Par Alexis Patri le 24/08/2021
Queer As Folk UK/US

"Queer As Folk" a bousculé la télévision des années 2000 par sa représentation de l'homosexualité masculine. Et aidé toute une génération de gays à s'assumer. Alors qu'elle débarque sur Arte, les fans de la série racontent.

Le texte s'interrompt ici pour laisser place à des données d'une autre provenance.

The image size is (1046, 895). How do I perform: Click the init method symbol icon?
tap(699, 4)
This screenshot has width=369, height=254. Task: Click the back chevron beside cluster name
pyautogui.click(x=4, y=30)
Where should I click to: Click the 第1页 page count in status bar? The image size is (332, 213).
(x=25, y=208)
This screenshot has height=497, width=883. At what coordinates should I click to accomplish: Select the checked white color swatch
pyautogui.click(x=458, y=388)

Nuit d'été, 1999. Mika a 14 ans. Enfoncé dans le canapé en cuir blanc du salon, l'adolescent zappe, seul. Il presse le bouton "4" de la télécommande, celui de Canal+. Une chaîne qu'il ne voit habituellement qu'en lignes cryptées sur le poste de télévision de ses parents. Mais pas ce soir-là. Car Mika passe les vacances chez sa tante, abonnée à la chaîne. Il est sur le point de regarder pour la première fois la version britannique de "Queer As Folk". Une série qui met en scène un groupe d'hommes homosexuels de Manchester. Cette découverte va changer sa vie. Ce soir-là, Mika comprend deux choses. Il est homosexuel. Et il n'est pas seul.

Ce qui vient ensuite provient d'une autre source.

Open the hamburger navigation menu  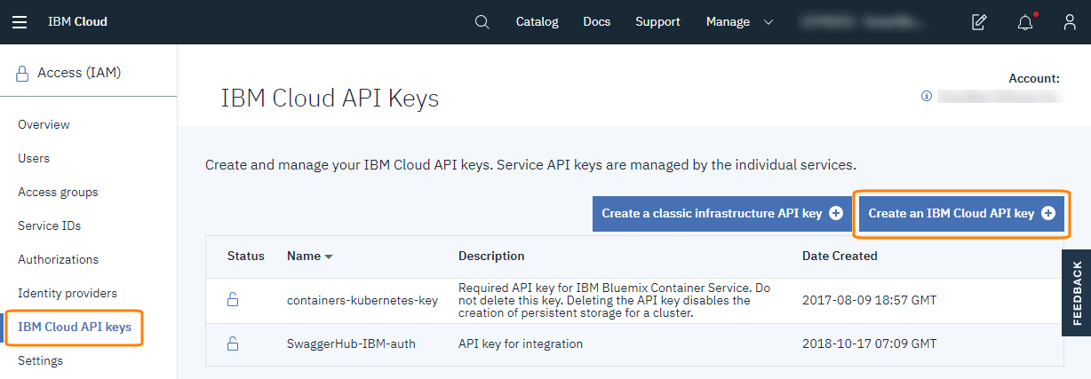click(20, 22)
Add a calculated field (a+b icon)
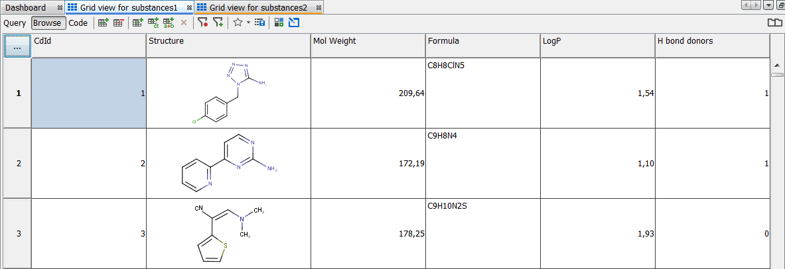The height and width of the screenshot is (269, 785). (169, 23)
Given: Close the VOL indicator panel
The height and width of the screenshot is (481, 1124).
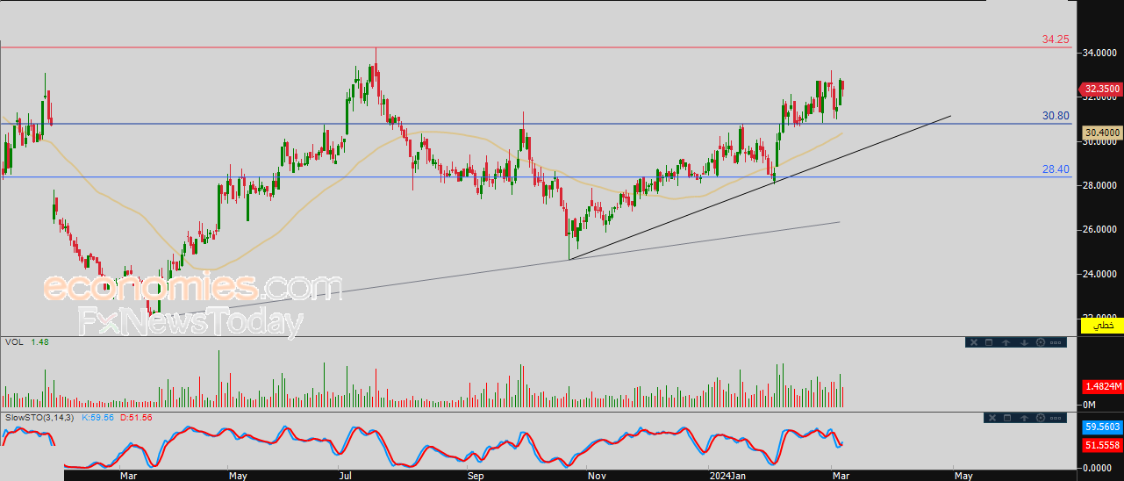Looking at the screenshot, I should (x=972, y=343).
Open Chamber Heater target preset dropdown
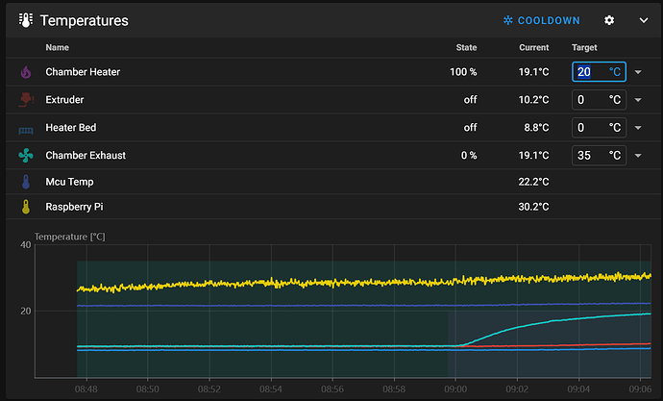 pos(639,72)
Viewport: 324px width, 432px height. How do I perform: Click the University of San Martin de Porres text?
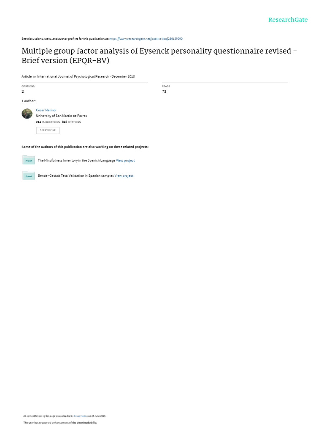click(x=62, y=116)
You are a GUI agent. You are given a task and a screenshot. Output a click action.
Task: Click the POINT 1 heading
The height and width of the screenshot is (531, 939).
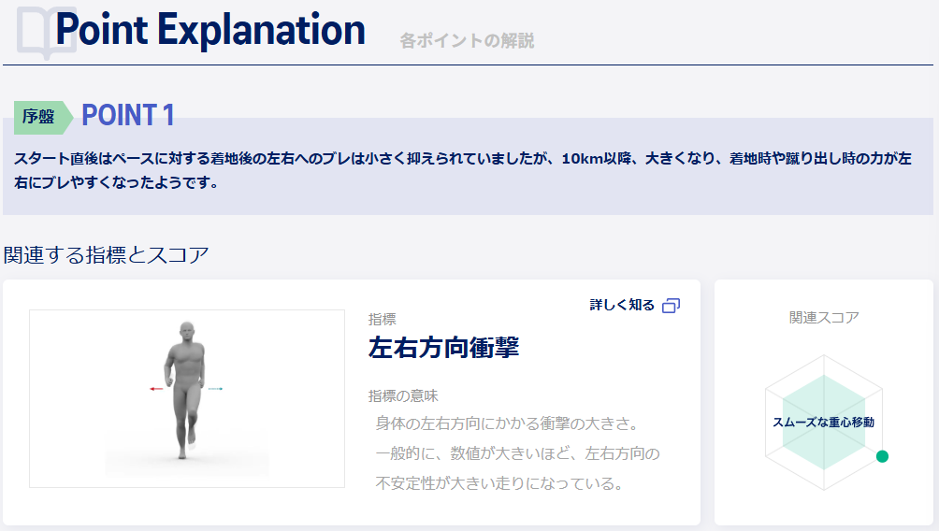(x=128, y=115)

Cette série - d'abord une version britannique de 10 épisodes, puis l'année suivante une américano-canadienne de cinq saisons délocalisée à Pittsburgh - a révolutionné la représentation de l'homosexualité masculine à la télévision. Grâce à elle, de nombreux hommes gays ont pu comprendre, vivre et assumer leur orientation sexuelle.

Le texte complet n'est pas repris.